Alva didn't dare ask the old woman to explain. She'd learned that keeping quiet resulted in less bruised knuckles and rear ends, usually. Instead she walked with her head down against the sun's white glare and only looked at people's feet, because she hated all of their unwelcome faces and cold curious eyes. She saw scuffed loafers and shiny heels, European clogs and leather sandals; all of their feet clacking and shuffling and whispering on the sidewalk. Happy feet with a bounce to their steps, sad feet with heels dragging, hurried feet moving swiftly; they were all so different from hers. Alva felt like she was still on the boat that had brought her here, unsteady on the waves, when everyone else knew exactly how to walk and she always felt she was about to fall. Even her stomach was queasy. She hadn't lost the sea sickness. She was afraid she never would.

"Goodness, Miz Marge, you're one difficult lady to track down." Alva peeked around the old woman's bulk and looked up from the ground for the first time in hours. A small blonde woman, a basket of apples bundled in her arms, smiled with rows of bright teeth against cherry lips. She was the prettiest thing Alva had ever seen, even with beads of sweat collecting in the hollow of her collarbone and the buttons of her flowered blouse crooked. She balanced the basket on her hip and pushed the gold curls away from her forehead.

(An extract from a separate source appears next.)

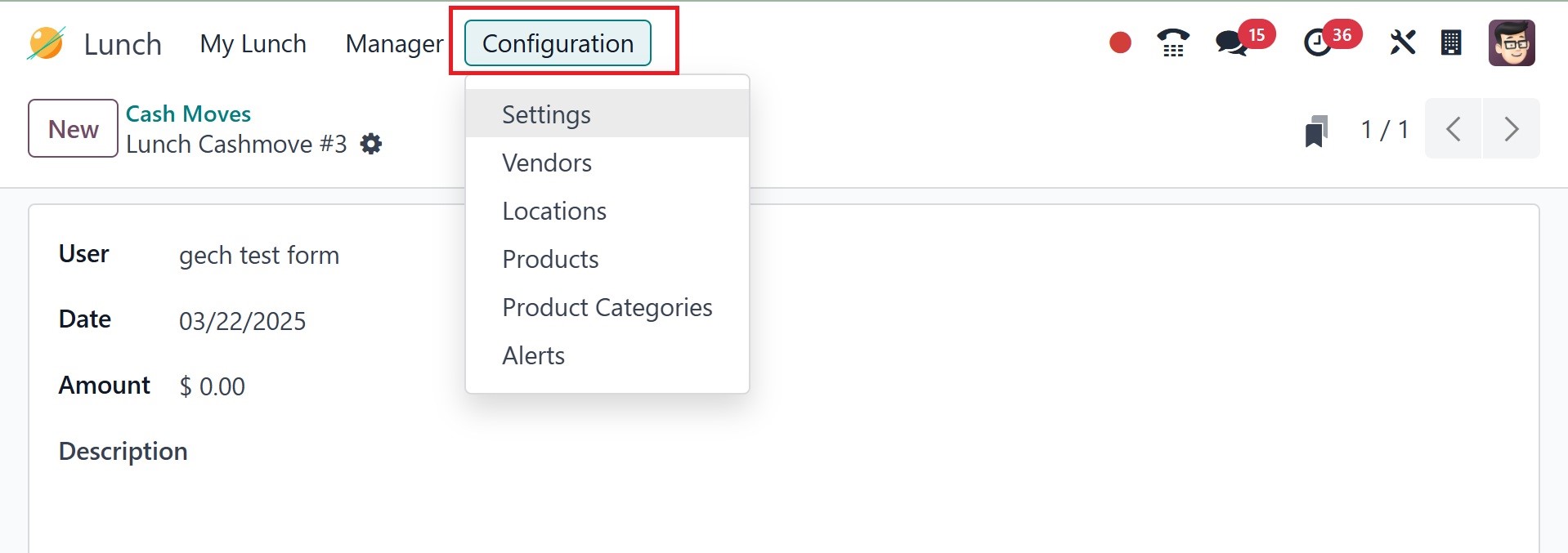Collapse the Configuration dropdown menu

"Good afternoon, Elsa," the old woman said curtly, with an open scowl. "How are you?" She asked in a tone that suggested she didn't really want to know, but the pretty woman, Elsa, smiled wider.

"I'm fine, just fine, though it's hot as the fourth of July today." Alva was mesmerized by the woman's cool voice. It was a glass of ice lemonade, more sugar than sour, and heavily twanged. Alva hadn't grown accustomed to the way people talked here yet. She couldn't understand them most of the time. It was like another language. She could comprehend French better than Southern, but this woman's voice wasn't as rough as everyone else she'd heard.

"I thought you might like some apples. They're extra red this year. Juicy too." Elsa jostled the basket on her hip and held them out to the old woman. They did look good glinting in the noon sun. Alva's mouth watered, but the old woman looked down her nose at the offering.

"How kind of you," she said, her voice pure starch. "Alva, carry these." Alva stepped forward quickly to take the basket. It sagged in her arms. She ground her teeth together and tried to keep her shoulders from sloping under the basket's weight. The old woman didn't accept poor posture, but Alva could hardly hold the basket up. It slipped in her sweaty fingers.

"Oh dear." Elsa clucked her tongue. "You can't carry that all the way home, sweetheart." She took the basket out of Alva's arms and glanced across the street. "Rafe! Get over here!" she yelled across the street. Alva was surprised that she could yell when her voice seemed so gentle.

Two boys hurried across the street. Alva recognized one of them, the boy from the cornfield. Her cheeks flamed as he drew closer and she stepped behind the safety of the old woman's menacing frame again.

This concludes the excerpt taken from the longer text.